_Directions_
A word-for-word transcription of the data below is required.
[Task material — start]
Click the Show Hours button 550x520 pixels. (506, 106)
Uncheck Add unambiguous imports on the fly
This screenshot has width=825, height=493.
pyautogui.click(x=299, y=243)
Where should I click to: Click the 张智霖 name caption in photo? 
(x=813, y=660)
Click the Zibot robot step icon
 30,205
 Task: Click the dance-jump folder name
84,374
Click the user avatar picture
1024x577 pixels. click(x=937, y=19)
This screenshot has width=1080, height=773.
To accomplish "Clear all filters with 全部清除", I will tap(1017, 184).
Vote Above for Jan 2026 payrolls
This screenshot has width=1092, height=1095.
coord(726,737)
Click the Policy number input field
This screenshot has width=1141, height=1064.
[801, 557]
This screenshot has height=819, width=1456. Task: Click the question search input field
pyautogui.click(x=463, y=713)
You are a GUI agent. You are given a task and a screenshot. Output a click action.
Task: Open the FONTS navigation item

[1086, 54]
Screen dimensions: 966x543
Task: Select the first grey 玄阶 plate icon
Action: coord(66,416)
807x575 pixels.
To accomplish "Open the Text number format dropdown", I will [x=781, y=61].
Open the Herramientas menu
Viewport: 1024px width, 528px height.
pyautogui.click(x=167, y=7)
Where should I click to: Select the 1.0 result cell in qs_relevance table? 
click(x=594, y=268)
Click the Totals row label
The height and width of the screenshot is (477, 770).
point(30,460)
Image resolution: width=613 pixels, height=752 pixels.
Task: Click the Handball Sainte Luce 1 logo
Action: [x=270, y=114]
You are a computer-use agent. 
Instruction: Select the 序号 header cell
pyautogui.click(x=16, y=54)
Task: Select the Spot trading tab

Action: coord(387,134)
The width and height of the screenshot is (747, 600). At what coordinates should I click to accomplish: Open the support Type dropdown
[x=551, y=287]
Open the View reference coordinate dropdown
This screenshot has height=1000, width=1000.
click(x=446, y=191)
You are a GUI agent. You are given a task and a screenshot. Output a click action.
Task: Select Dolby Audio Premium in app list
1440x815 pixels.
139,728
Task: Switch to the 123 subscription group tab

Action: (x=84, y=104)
[Task material — finish]
_Task output_
Click the Show Hours button 550x520 pixels. (506, 106)
Uncheck Add unambiguous imports on the fly
This screenshot has width=825, height=493.
pyautogui.click(x=299, y=243)
Where should I click to: Click the 张智霖 name caption in photo? 
(x=813, y=660)
Click the Zibot robot step icon
 30,205
 Task: Click the dance-jump folder name
84,374
Click the user avatar picture
1024x577 pixels. click(x=937, y=19)
This screenshot has width=1080, height=773.
To accomplish "Clear all filters with 全部清除", I will tap(1017, 184).
Vote Above for Jan 2026 payrolls
This screenshot has width=1092, height=1095.
coord(726,737)
Click the Policy number input field
This screenshot has width=1141, height=1064.
[801, 557]
This screenshot has height=819, width=1456. Task: Click the question search input field
pyautogui.click(x=463, y=713)
You are a GUI agent. You are given a task and a screenshot. Output a click action.
Task: Open the FONTS navigation item

[1086, 54]
Screen dimensions: 966x543
Task: Select the first grey 玄阶 plate icon
Action: coord(66,416)
807x575 pixels.
To accomplish "Open the Text number format dropdown", I will [x=781, y=61].
Open the Herramientas menu
Viewport: 1024px width, 528px height.
pyautogui.click(x=167, y=7)
Where should I click to: Select the 1.0 result cell in qs_relevance table? 
click(x=594, y=268)
Click the Totals row label
The height and width of the screenshot is (477, 770).
point(30,460)
Image resolution: width=613 pixels, height=752 pixels.
Task: Click the Handball Sainte Luce 1 logo
Action: [x=270, y=114]
You are a computer-use agent. 
Instruction: Select the 序号 header cell
pyautogui.click(x=16, y=54)
Task: Select the Spot trading tab

Action: coord(387,134)
The width and height of the screenshot is (747, 600). At what coordinates should I click to accomplish: Open the support Type dropdown
[x=551, y=287]
Open the View reference coordinate dropdown
This screenshot has height=1000, width=1000.
click(x=446, y=191)
You are a GUI agent. You are given a task and a screenshot. Output a click action.
Task: Select Dolby Audio Premium in app list
1440x815 pixels.
139,728
Task: Switch to the 123 subscription group tab

Action: (x=84, y=104)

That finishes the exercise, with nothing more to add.